Strategic Stalemate: Ugandan Dictator Museveni Cannot Defeat The Forces Of Change

By Zacharia Kanyonyozi

Photos: Wikimedia Commons

That Ugandan dictator Yoweri Museveni is a warlord masquerading as a leader is a fact that cannot be gainsaid or ignored.

To be sure, he is at war with Ugandans through his villainous policies directed at depleting our will to fight for change.

However, take heart, we need to change tactics and realize that Gen. Museveni will only be defeated through our acceptance of the strategic nature of the confrontation between Ugandans and him.

As his dictatorship weakens inwardly, outwardly he has resorted to bluster in the shape of monumental violence and corruption.

This means the time is ripe for us to use his tactics against him by employing the concept of the “strategic containment” as propounded by Gen. Museveni’s idol Mao Zedong in his work “On Protracted War”.

While fighting Japan, Mao published this work during the so called War of Resistance (an expression Gen. Museveni also stole from the Chinese).

When Mao wrote that seminal work, he highlighted three stages for such a war: Japan’s strategic offensive, China’s strategic confrontation (or strategic stalemate) with Japan, and China’s strategic counter-offensive.

On the second stage, dictator Museveni forced a “strategic stalemate” between his terror squads and Milton Obote’s second government.

This stalemate involved one central characteristic: the relative balance of power between Gen. Museveni’s terroristic organization, the National Resistance Army (NRA), and the Obote government.

Such a stalemate was characterized by the difficulty for either side to defeat the other, until the 1985 Tito Lutwa coup tipped the scales in favor of dictator Museveni.

Ugandans, bearing this in mind, must also realize that dictator Museveni cannot defeat the forces of change.

However, the forces of change cannot remove dictator Museveni at the moment.

So a Strategic Stalemate exists.

This duality between what will inevitably happen and what is not happening at the moment implies a widening gap between the Museveni Junta’s autocratic power and its goals.

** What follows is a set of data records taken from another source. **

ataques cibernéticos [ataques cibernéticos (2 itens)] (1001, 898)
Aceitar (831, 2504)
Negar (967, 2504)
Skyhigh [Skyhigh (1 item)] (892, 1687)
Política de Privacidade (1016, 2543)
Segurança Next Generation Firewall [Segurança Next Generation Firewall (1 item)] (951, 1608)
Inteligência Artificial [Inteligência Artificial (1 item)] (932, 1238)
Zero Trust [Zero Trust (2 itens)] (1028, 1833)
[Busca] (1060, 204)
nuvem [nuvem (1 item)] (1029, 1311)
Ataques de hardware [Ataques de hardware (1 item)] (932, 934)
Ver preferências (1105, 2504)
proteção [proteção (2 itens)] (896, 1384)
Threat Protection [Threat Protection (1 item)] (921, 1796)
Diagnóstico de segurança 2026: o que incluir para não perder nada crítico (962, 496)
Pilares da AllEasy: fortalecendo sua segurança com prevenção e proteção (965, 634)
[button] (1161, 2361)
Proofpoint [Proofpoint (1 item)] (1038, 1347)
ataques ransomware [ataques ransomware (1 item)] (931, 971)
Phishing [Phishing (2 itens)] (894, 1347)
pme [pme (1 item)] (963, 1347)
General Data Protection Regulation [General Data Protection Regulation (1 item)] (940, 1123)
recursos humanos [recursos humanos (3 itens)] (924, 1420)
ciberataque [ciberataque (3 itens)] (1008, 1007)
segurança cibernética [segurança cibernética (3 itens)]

To tip the balance in favor change, Ugandans must thus vote for Bobi Wine en masse in the next presidential election.

It must be an overwhelming vote, that way when dictator Museveni steals the vote yet again; he will feel himself surrounded because he will know the country is completely and legitimately against him.

This will lead to his increased paranoia. And he will then lash out at his enemies, real or imagined. This will spell curtains for him and his morally bankrupt Junta.

We have seen how paranoia can eat at a regime when we saw how Idi Amin became a captive to all the phantoms of menace in his otherwise empty head.

Indeed, Amin’s regime was ably described by The New York article, written on April 18, 1979, by John Darnton as “a snake pit of fear and paranoia, dominated by a secret police that spent millions of dollars on sophisticated devices such as deadly exploding cigarette lighters but whose agents were barely literate.”

Sounds familiar? It should, for this is what is happening in Uganda with dictator Museveni’s Junta.

Darnton went on, “The documents from the President’s office and the notorious State Research Bureau tell tales of betrayal within families. In one, a mother turns in her daughter for saying in a dinner‐table discussion that Milton Obote, deposed by Mr. Amin in 1971, should return to power.”

Adding, “Some show how President Amin’s suspicions of outsiders were fed by his subordinates. One letter from Robert Astles, Mr. Amin’s British‐born aide, reads:

‘Your excellency. We have evidence through documentation and interrogation that foreign companies are working against the Ugandan economy. We also have evidence that the C.I.A. is working against you. We would like to give our intelligence verbally. Your obedient servant, Bob Astles.’”

Amin’s paranoia led to more violence (perpetrated by him) and further heightened his hubris as he flew his wax wings into the sweltering theater of war with Tanzania.

We must push dictator Museveni to such lengths, we must encourage him to carry out more of his usual evil, dastardly tactics and, as Napoleon Bonaparte would say, not interfere or interrupt him when he is doing so.

Then, by tipping the scales of an existing strategic stalemate in this country in the favor of change, in this manner, we will finally rid ourselves of the darkest phase in our lamentable history.